The village's name means 'Pole farm/settlement', either made of poles or perhaps a place where they were made or acquired.

==Landmarks==

===Parish Church===
The parish church of Spratton is dedicated to St Andrew and stands on Brixworth Road. It is over 900 years old and is a Grade I listed building. Parts of the west wall of the church date from the Norman period, along with one of the windows in the church tower and the south door. The ecclesiastical parish is part of the diocese of Peterborough. The church, built from ironstone, stands on high ground in the centre of the village and has a tower with a spire. The chancel is 29 feet long by 15 feet wide. The earliest church built on the site dated from 1120, but it has been altered and remodelled considerably over the centuries. The interior of the church was restored in 1847 by Sir George Gilbert Scott, and the north porch rebuilt. The spire was taken down nearly to the base in 1870 and rebuilt. In the chancel is a fine alabaster effigy of Sir John Swinford who fought alongside the Black Prince and John of Gaunt in the Hundred Years' War. He died in 1371. The great-great-grandmother of George Washington was baptised in the church in 1602. There is a plaque saying this in the church.

===Spratton Hall School===
Spratton Hall is a Grade II listed building. The hall was built in the late 18th century. The hall is now used as an independent co-educational school called Spratton Hall School and was founded by K.C. Hunter and his wife Joan in 1951. There are currently over 400 pupils at the school aged 4–13 years old. Spratton Hall, the largest house in the village, is a Grade II listed building with grounds extending to 50 acres. The house was probably built in 1760 on the site of an earlier farmhouse. Constructed primarily with limestone from Kingsthorpe, it is a plain three-storey structure with a slate roof. Actor Tenniel Evans taught English and drama there for a short time in the early 1950s before returning to theatre. English international rugby union player Matt Dawson was a gap student at Spratton Hall from 1996 to 1997. Michael Ellis MP was educated there.
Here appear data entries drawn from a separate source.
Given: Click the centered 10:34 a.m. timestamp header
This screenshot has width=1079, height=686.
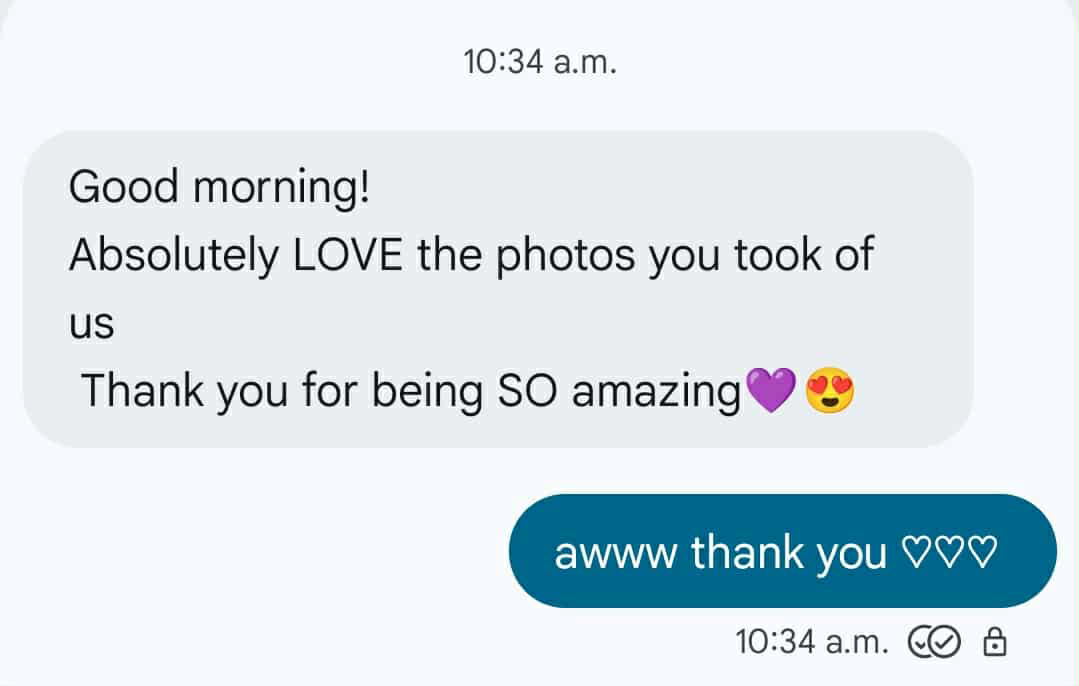Looking at the screenshot, I should [540, 63].
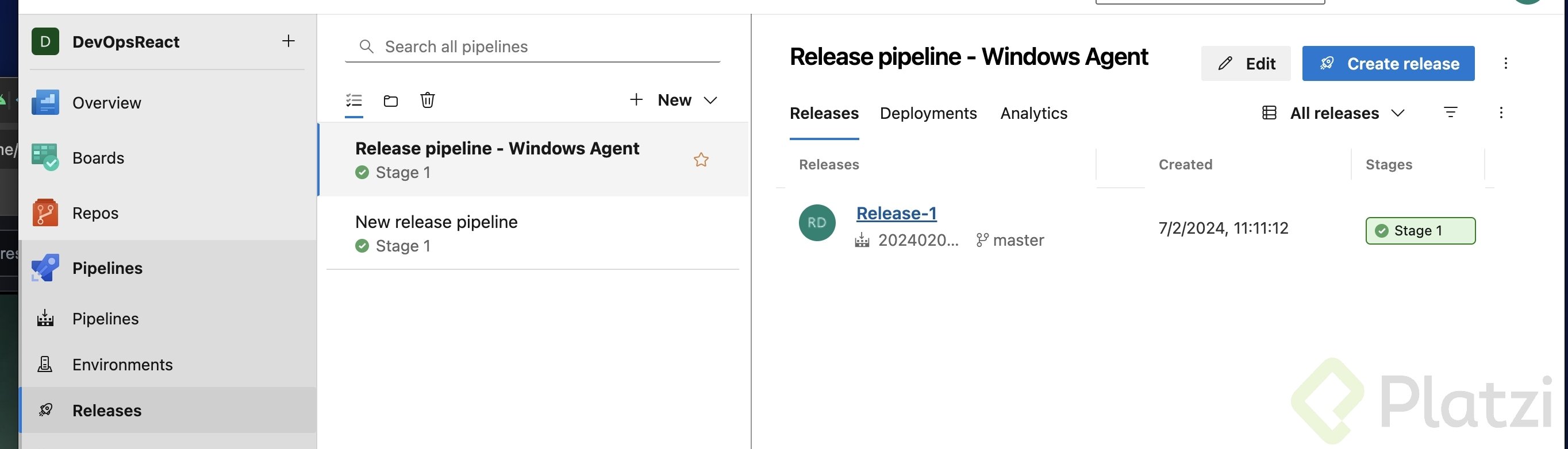This screenshot has width=1568, height=449.
Task: Click the Create release button
Action: click(x=1388, y=63)
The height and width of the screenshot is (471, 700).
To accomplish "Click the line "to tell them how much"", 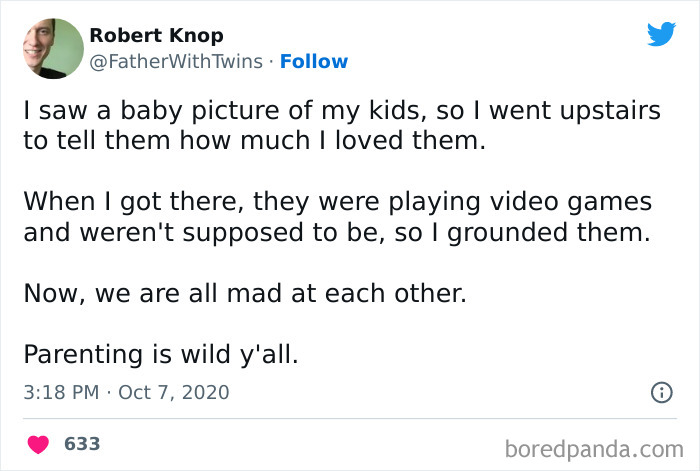I will click(x=254, y=142).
Harry Mallinder (rugby union player) first played rugby there.

==Amenities==
The village has one public house, the King's Head on Brixworth Road which also operates as a restaurant under the name of Brasserie 23. The well-known Saul's the butcher's, established in 1926 on Brixworth Road has now closed and has moved its premises to the farm shop near Chapel Brampton. Spratton Village Store is situated on Brixworth Road as is Dawn Mallard, Hairdresser.

==Events==
Spratton used to host a folk music festival in July every year but stopped because they lost money 0 years in a row. Bands that have appeared include Capercaillie, Show of Hands, Oysterband and Peatbog Faeries. In addition to the music, there were craft stalls, food, children's entertainment and a bar serving real ales and ciders.

==Notable people==
- The Victorian cricketer Charles Studd was born in the village in 1860.
- Amphillis Twigden, the great-great-grandmother of George Washington, first President of the United States, was born in the parish of Spratton at Little Creaton; she was baptised in Spratton Church on 2 February 1602.
- Northampton Saints players who have resided the village include Rugby World Cup winners Ben Cohen and Matt Dawson.
- Former England cricketer Devon Malcolm lives in the village.
- The suffragette Emily Davison was working as a live-in governess to the Moorhouse family at The Grange, Spratton, at the time of the 1901 census.
- Lt William Barnard Rhodes-Moorhouse VC RFC (1887–1915) was the first airman to be awarded a Victoria Cross. He lived at Spratton Grange. There is a commemorative stone in the Millennium Garden, Brixworth Road, near to the village sign.